I produttori con(tro) Coop
Alle volte basta la prospettiva a modificare il senso delle cose. Così, utilizzando il dizionario del marketing e della comunicazione anziché un manuale di tecnica agronomica, avrei interpretato in modo diverso l’ultimo spot di Coop dedicato alla sostenibilità. Fossi un produttore agricolo salterei a piè pari nel carrello, anziché indignarmi e protestare per come l'insegna ha dipinto l'agricoltura nella sua nuova campagna pubblicitaria. Giocherei all'attacco: invece di criticare tenterei di trarne un vantaggio, rimarcando in positivo la differenza e il valore della nostra agricoltura rispetto a quella dipinta in quei frame.

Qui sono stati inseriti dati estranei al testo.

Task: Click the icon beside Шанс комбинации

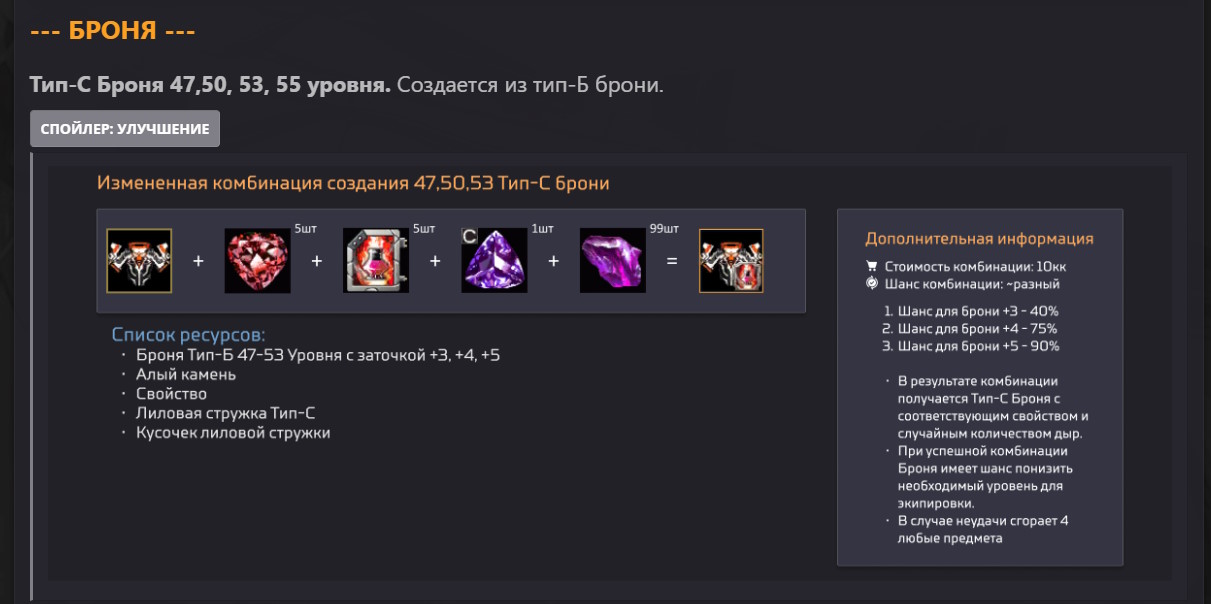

Sui social – e non solo - si è invece scatenato un pandemonio, con agricoltori e associazioni che hanno cavalcato la protesta fino a chiedere il ritiro della pubblicità, ma - a mio modesto avviso - senza riuscire a ottenere agli occhi del consumatore una efficace puntualizzazione delle positività dell'agricoltura italiana rispetto ad altre meno virtuose.

I nostri produttori si sono sentiti feriti nell'orgoglio per quelle immagini dove il carrello della spesa Coop blocca i trattori  che stanno irrorando i campi con agrofarmaci (come li chiamiamo noi nel settore, ma là fuori - per il consumatore - sono semplicemente pesticidi). Non uno ma ben quattro trattori su una stessa fila, una evidente iperbole pubblicitaria.



Ma se avessero immaginato di non essere loro quelli messi alla berlina, anzi di avere un'occasione d'oro per sottolineare che quella non è l'agricoltura italiana, la più virtuosa in Europa proprio in termini di residui di agrofarmaci, come dimostrano i numeri. Allora avrebbero potuto dire: “Coop fa bene a prendere la distanza da tali pratiche; noi possiamo essere l’alternativa e stiamo con la Coop". Ma anche: “pretendiamo da Coop comportamenti conseguenti; basta prodotti realizzati da agricolture non rispettose dell’ambiente e della salute, che sono a buon mercato ma ci fanno concorrenza sleale”.

Essere contro la Coop in questa campagna di comunicazione è secondo me un autogol mediatico. Nella vita ci vuole coraggio e negli affari ancor di più. Coop ha scelto di giocare con strategia sfruttando il linguaggio della comunicazione: invece di fare gli offesi gli agricoltori avrebbero potuto salire sul carrello e cogliere così l'occasione per dire no all'abuso degli agrofarmaci, a imballaggi non sostenibili, allo sfruttamento del lavoro nei campi... giocando per una volta all'attacco. Nei fatti, però, sembrano preferire le barricate, optando per celare l’esistenza di un’agricoltura intensiva che sfrutta suoli e persone, ma di cui tutti sono oramai a conoscenza. A mio avviso sarebbe stato meglio spingere sull’acceleratore del cambiamento pretendendo decisioni conseguenti e rigorose da parte di Coop nella scelta di tutto quello che pone in vendita, a prescindere da logiche di prezzo.
La domanda, a questo punto, sorge spontanea: ma gli agricoltori italiani vogliono davvero essere parte di questo necessario cambiamento? Io ci credo davvero e per questo auspico in futuro più coraggio.